Everton também se levantou, ele sorriu para mim e disse que não tem armas. Ele trabalha em uma gráfica. E o máximo que pode tirar do bolso é um tubete de tinta, comecei a rir.
Tia Erika suspirou profundamente e se sentou à mesa, olhando nos meus olhos.
— Isabela, preciso falar com você sobre uma coisa muito importante. Você viu o Sandro com aquela arma.
Assenti, sentindo um nó no estômago.
— Sim, tia. Fiquei assustada. Mas está tudo bem.

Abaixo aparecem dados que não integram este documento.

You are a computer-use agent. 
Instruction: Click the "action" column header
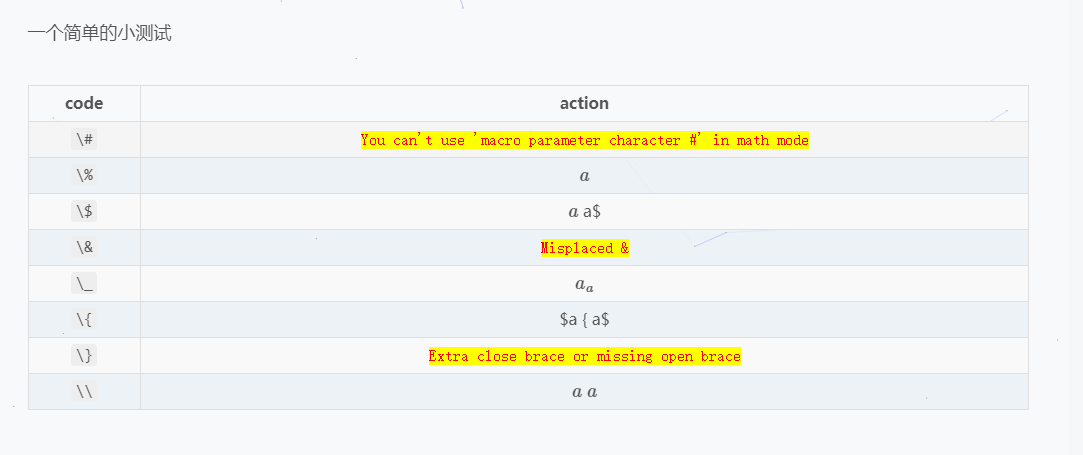584,103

Ela assentiu, com os olhos cheios de tristeza.
— Há verdade. Sandro é traficante. Ele é o braço direito do Monstro. Eu não queria que você soubesse disso, mas era inevitável, já que moramos todos na mesma casa. Agora que sabe, preciso te pedir uma coisa.

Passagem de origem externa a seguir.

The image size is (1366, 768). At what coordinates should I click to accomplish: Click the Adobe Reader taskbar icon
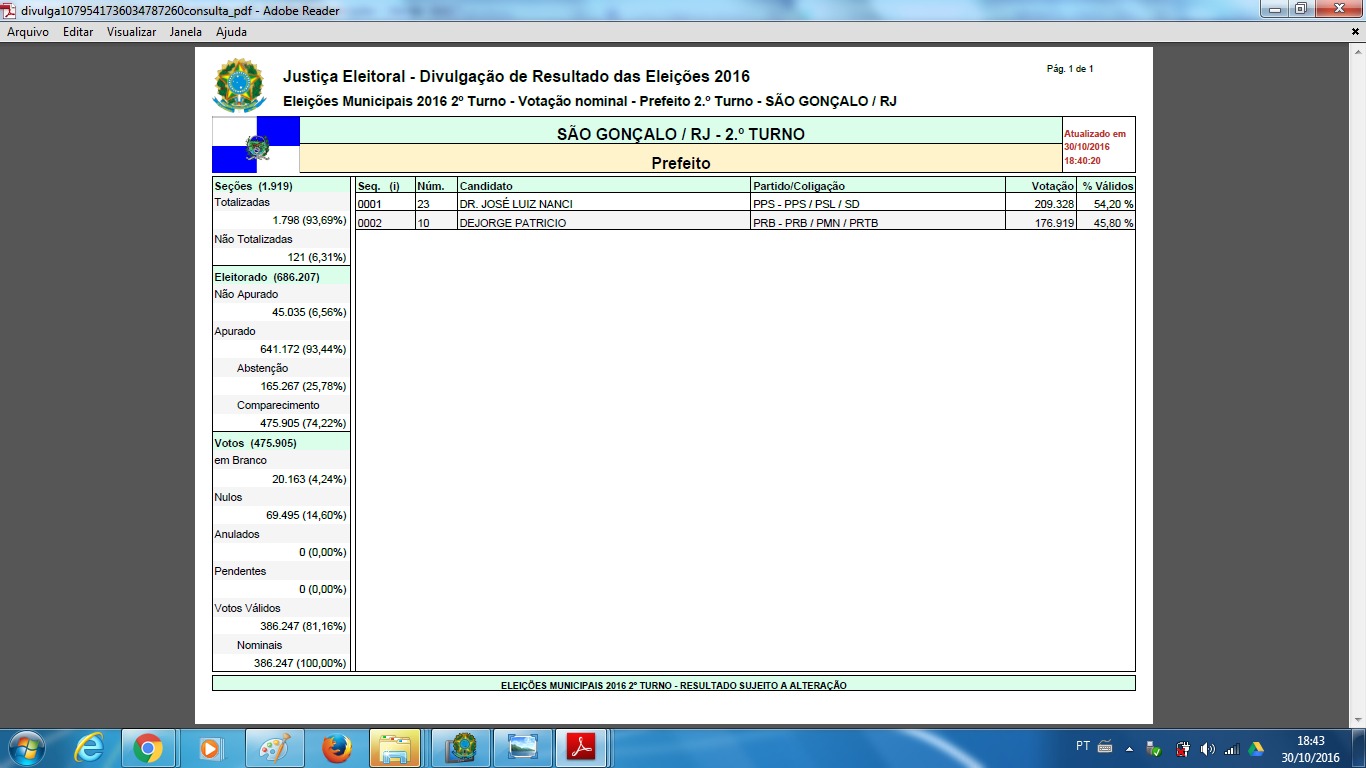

Fiquei em silêncio, aguardando suas palavras.
— Não quero que a família saiba sobre isso. Eu não quero ver meu filho ser desprezado. As pessoas veem os traficantes como se fossem bïchos, mas eles são seres humanos. Sandro é meu filho e, apesar dos erros dele, eu o amo muito.

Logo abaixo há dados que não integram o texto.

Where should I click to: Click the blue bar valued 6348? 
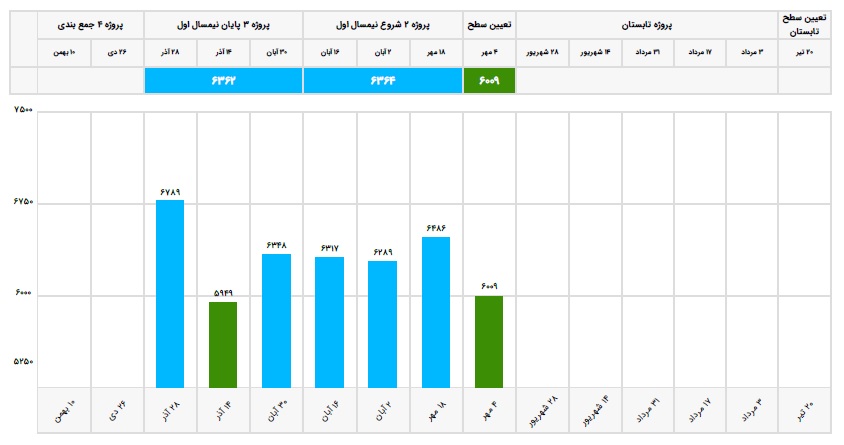point(276,320)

Minha tia fez uma pausa, enxugando uma lágrima que teimava em escapar.
— Graças ao comando, nunca faltou alimento na nossa mesa. O pai dos meus filhos também era traficante, mas ele faleceu. Eu criei meus meninos sozinha, com muito sacrifício, e não quero que ninguém julgue o Sandro ou nossa família. As coisas não são tão simples quanto parecem.
Senti o coração apertar. Compreendia o desespero e a dor da minha tia. Com um olhar firme e cheio de compaixão, respondi:
— Tia, eu prometo que não vou contar para ninguém. Eu entendo o seu lado e vou guardar esse segredo. Estamos juntas nessa.
Minha tia pegou na minha mãe e deu um beijo, dizendo que sou uma princesa. Mostrei um sorriso, e disse que estou mais para gata borralheira.
Ela deu um leve sorriso, aliviada.
— Obrigada, Isabela. Você não sabe o quanto isso significa para mim.
Terminei de tomar meu café, Minha tia fez o sinal da cruz me abençoando. E foi mais um dia de entregar currículos.
A primeira clínica que visitei foi uma pequena clínica de bairro. Entreguei meu currículo na recepção e a atendente, muito simpática, disse que o chefe gostava de fazer entrevistas rápidas quando recebia currículos. Meu coração disparou quando ela pediu que eu esperasse um pouco. Logo, fui chamada para uma sala pequena e organizada, onde um senhor de aparência severa, mas amigável, me aguardava.
— Bom dia, Isabela, certo? — ele começou, sorrindo levemente.
— Sim, senhor, muito prazer — respondi, tentando controlar o nervosismo.
Ele analisou meu currículo por um momento e perguntou sobre minha formação e experiências. Expliquei que tinha me formado recentemente e que ainda não tinha experiência prática, mas que estava muito disposta a aprender e a contribuir da melhor forma possível.
— Vejo que você tem muita vontade, e isso é bom. Temos algumas vagas abertas, e sua atitude positiva é um diferencial. Vamos analisar seu currículo com calma e entraremos em contato — ele disse, encerrando a breve entrevista.
Agradeci pela oportunidade e saí da clínica com uma mistura de alívio e ansiedade. Pelo menos, tive a chance de me apresentar.
Continuei minha jornada, visitando outras clínicas. Em algumas, só consegui entregar o currículo na recepção, com a promessa de que seria encaminhado ao setor responsável. Em uma das clínicas maiores, também consegui uma breve entrevista. A entrevistadora foi direta, perguntando sobre minhas expectativas e disponibilidade. Respondi honestamente, destacando minha vontade de aprender e crescer na área.
Quando o dia finalmente chegou ao fim, eu estava exausta, Quando desci do ônibus, segui andando pela calçada, queria logo chegar em casa e me sentar, quando ouvi o ronco de uma moto bem atrás de mim, meu coração acelerou, quando olhei para trás era um homem fortão, o corpo coberto por tatuagens, ele me olhou de um jeito que fez o meu corpo se arrepiar. E o meu coração bateu acelerado de medo.